Confusion between absolute and relative risk. A “200% increase in risk” of thrombosis sounds alarming. But if the baseline risk is 1 in 10,000 per year, a 200% increase means 3 in 10,000 per year: a risk that remains very low in absolute terms. This distinction is rarely explained in public discourse.

Double standard in evaluation. The risks of medical transition are evaluated by a different standard than comparable treatments. Oral contraceptives have a similar thromboembolic risk profile, but no one proposes banning them. Knee replacements have a regret rate 17 times higher, but no one suggests restricting access [11]. The double standard suggests that the real concern is not patient safety.

Political exploitation. The real risks of medical transition — which exist, are documented, and are manageable — are used as arguments to deny access to care for all trans people, regardless of the individual risk-benefit balance. This is equivalent to proposing a ban on statins because they can cause myopathy: technically true, but profoundly misleading.

Omission of the risks of non-transition. The debate focuses almost exclusively on treatment risks, systematically ignoring the documented risks of withheld transition: depression, anxiety, self-harm, substance abuse, suicidal ideation [9][10]. The literature consistently shows that denying access to care is not a “cautious” choice — it is a choice with measurable clinical consequences.

The Risk-Benefit Balance

Summarizing the available evidence:

Documented benefits:

  • Significant reduction in gender dysphoria (80% of patients) [2]
  • Improved quality of life (80%) [2]
  • Reduction in depression and anxiety (60-78%) [2][9]
  • Reduction in suicidal ideation (44-73%) [9][10]
  • Satisfaction rates exceeding 94% [1]
  • Regret rates below 2% [5]

Documented risks:

  • Moderate increase in thromboembolic risk (especially with oral estrogen, minimizable with transdermal route) [12]
  • Lipid profile changes (monitorable) [7]
  • Effects on fertility (partially reversible, manageable with preventive cryopreservation) [7][8]
  • Rare liver effects (monitorable) [7]
  • Moderately increased cardiovascular risk in trans women (monitorable) [6]

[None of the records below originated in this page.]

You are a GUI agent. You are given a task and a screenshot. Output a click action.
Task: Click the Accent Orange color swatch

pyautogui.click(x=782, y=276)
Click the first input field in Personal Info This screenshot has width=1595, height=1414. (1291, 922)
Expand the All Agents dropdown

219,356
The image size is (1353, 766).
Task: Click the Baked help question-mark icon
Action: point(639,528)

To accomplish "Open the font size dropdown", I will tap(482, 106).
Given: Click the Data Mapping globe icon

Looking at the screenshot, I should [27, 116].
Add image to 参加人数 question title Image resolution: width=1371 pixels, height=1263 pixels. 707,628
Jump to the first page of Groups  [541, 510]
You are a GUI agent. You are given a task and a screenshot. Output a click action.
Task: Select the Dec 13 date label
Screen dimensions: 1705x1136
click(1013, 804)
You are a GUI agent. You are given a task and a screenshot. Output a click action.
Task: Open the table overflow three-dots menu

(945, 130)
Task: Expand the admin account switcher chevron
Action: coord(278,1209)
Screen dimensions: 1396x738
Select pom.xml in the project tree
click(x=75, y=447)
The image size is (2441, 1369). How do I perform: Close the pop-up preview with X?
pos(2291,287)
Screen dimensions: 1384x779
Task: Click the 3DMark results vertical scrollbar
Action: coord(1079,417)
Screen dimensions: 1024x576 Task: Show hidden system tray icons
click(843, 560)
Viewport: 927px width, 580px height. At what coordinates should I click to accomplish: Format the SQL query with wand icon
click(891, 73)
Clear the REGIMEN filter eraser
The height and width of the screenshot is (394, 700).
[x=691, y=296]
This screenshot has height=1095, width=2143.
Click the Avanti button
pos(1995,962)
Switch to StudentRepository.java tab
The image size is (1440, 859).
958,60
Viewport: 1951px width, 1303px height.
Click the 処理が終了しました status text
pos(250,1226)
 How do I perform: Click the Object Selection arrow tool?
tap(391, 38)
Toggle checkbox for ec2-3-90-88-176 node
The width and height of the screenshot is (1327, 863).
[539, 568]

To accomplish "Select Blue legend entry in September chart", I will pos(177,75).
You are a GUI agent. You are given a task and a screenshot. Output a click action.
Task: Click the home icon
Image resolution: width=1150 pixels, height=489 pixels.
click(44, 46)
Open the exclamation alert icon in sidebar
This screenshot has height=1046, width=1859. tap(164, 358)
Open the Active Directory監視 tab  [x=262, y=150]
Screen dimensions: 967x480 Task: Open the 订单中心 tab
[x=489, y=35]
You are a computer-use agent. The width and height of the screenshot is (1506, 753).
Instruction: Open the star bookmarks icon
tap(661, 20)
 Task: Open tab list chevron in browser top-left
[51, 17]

There is no medical treatment with this ratio of benefits to risks that is considered “unsafe.” Medical transition, when performed under medical supervision with adequate monitoring, is a safe, effective treatment with solid scientific evidence support.

A Note on Evidence Quality

It is important to be honest about research limitations. Many available studies are observational, not randomized controlled trials. Follow-up periods are sometimes short. Some studies have moderate sample sizes.

This does not mean the conclusions are unreliable. It means that, as in many areas of medicine, the evidence is imperfect but consistent. The direction of results is constant: medical transition improves the lives of trans people [1][2]. The consistency of this result across decades, countries, methodologies, and diverse populations is the strongest signal research can offer.

The answer to the question “is medical transition safe?” is not an act of faith: it is a reading of the data. And the data, with all their limitations, are clear.

Frequently asked questions

Is medical transition safe?

Yes. Meta-analyses show that medical transition significantly improves quality of life, reduces gender dysphoria, and lowers rates of depression and suicidality. Risks exist, as with any medical treatment, but are manageable with adequate monitoring.

How many people regret transitioning?

Fewer than 2% according to the most recent meta-analyses. Moreover, most 'regrets' are related to social discrimination or unsatisfactory surgical outcomes, not to regretting having transitioned.

Is transition experimental?

No. Hormone therapies for trans people have been studied for over 50 years. Guidelines are supported by decades of evidence and approved by major world medical organizations (WHO, APA, Endocrine Society, WPATH).

What are the risks of hormone therapy?

Risks include venous thrombosis (especially with oral estrogen), lipid profile changes, and rare liver effects. Regular monitoring minimizes these risks, which remain low in the trans population.